According to research commissioned by the Resolution Foundation, 34% of businesses currently using agency workers were doing so to fill as many positions as possible or provide staffing for particular parts of their workforce.

A quarter of the 500 HR professionals surveyed said they expected to increase their usage of agency workers over the next five years, with Brexit uncertainty and cost pressures cited as the main reasons for this. More than half (55%) expected to maintain the level of agency workers they are currently using.

The think tank claimed that the use of agency workers has grown by 40% in the last 10 years, with around 800,000 currently working across the UK.

Construction firms in particular saw a rise in the use of agency workers over the last five years, with 56% using them to plug gaps in their workforce.

Lindsay Judge, senior policy analyst at the Resolution Foundation, said: “Agency workers are still used largely as a stop-gap measure. But for a significant minority of firms, costs, convenience and control all play an important part in explaining their reliance on agency workers.”

Three in 10 (29%) said that agency workers were used because they were unable to fill vacancies, while a quarter said specialist skills were behind their reliance on agency staff.
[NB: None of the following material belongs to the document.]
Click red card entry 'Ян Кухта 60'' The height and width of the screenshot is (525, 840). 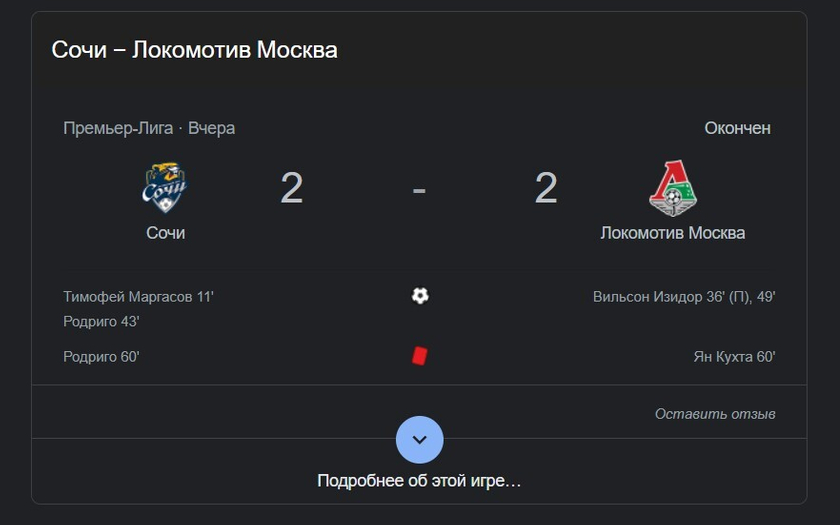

The research also appeared to dispel the myth that they were more costly than employed workers. Almost a third (29%) said using agency workers reduced their labour costs, while 39% said an agency worker cost about the same as an employee.

The Resolution Foundation said repealing the Swedish Derogation, which allows organisations to pay agency workers less than directly comparable employees, was vital to improving the rights of those who remain in agency work. A proposed repeal of the Swedish Derogation is currently under consultation, following the Government’s response to the Taylor Review last week.

Judge added: “With demand for staff high, now is the time for the Government to follow through on its response to the Taylor Review and end the abuse of agency workers’ rights.”